[Task brief] Among the lines below, copy exactly those from the one with "Given: Click the X" through the one with "Click the bullet before 可作为悬浮助剂 line", counting both ends.
### Dataset excerpts ###
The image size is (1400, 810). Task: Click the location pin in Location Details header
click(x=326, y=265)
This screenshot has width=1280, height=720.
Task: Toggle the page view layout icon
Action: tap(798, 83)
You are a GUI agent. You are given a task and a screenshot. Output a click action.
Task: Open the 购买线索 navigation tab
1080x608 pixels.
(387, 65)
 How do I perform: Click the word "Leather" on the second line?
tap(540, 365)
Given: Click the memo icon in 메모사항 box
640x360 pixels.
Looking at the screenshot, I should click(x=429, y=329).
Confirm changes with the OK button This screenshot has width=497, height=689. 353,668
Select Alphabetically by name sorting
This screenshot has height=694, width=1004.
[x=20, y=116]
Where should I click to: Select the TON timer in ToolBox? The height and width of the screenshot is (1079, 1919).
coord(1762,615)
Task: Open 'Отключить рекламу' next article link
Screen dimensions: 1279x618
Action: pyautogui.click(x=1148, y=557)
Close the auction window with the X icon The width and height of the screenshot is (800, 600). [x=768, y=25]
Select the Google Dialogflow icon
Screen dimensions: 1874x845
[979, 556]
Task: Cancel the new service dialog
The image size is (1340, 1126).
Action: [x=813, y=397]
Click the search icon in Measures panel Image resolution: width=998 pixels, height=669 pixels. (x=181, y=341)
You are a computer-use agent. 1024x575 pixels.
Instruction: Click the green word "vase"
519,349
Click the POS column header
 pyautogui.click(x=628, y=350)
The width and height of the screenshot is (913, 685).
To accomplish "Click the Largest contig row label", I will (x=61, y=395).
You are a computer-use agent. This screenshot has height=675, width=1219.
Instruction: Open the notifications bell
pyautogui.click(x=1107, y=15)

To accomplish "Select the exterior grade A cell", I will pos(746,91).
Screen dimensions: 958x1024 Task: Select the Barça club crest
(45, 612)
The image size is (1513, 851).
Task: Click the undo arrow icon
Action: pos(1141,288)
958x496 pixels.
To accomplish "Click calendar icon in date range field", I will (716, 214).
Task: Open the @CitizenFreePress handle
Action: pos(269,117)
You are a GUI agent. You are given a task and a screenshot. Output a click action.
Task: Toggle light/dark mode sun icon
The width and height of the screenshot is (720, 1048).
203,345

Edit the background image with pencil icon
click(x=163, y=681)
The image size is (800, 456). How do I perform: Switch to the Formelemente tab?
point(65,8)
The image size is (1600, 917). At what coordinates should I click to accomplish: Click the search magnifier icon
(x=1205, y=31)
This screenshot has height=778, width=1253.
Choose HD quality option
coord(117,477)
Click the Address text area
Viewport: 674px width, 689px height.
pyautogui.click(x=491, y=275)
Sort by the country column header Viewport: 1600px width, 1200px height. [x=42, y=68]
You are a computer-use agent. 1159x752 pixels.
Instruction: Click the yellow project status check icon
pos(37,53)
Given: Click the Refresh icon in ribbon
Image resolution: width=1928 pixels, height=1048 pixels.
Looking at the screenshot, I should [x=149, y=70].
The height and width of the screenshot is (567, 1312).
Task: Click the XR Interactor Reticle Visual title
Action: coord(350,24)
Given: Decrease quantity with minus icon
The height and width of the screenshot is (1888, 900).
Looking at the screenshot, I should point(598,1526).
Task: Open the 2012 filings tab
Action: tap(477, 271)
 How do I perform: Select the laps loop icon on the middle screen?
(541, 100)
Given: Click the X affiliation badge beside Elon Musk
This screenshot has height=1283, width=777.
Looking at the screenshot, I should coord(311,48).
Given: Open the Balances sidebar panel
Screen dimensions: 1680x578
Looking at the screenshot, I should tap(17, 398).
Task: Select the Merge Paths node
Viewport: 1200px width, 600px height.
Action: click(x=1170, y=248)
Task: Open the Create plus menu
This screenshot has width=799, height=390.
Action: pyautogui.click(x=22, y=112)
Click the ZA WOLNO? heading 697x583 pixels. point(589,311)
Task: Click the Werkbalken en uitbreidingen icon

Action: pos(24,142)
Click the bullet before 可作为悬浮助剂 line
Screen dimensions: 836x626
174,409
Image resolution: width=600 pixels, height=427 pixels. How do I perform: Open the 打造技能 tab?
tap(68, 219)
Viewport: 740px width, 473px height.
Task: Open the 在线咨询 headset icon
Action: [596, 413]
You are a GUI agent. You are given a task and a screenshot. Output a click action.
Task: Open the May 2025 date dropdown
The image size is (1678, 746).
###
[Result below]
Given: Click the X affiliation badge beside Elon Musk
This screenshot has height=1283, width=777.
Looking at the screenshot, I should coord(311,48).
Given: Open the Balances sidebar panel
Screen dimensions: 1680x578
Looking at the screenshot, I should tap(17, 398).
Task: Select the Merge Paths node
Viewport: 1200px width, 600px height.
Action: click(x=1170, y=248)
Task: Open the Create plus menu
This screenshot has width=799, height=390.
Action: pyautogui.click(x=22, y=112)
Click the ZA WOLNO? heading 697x583 pixels. point(589,311)
Task: Click the Werkbalken en uitbreidingen icon

Action: pos(24,142)
Click the bullet before 可作为悬浮助剂 line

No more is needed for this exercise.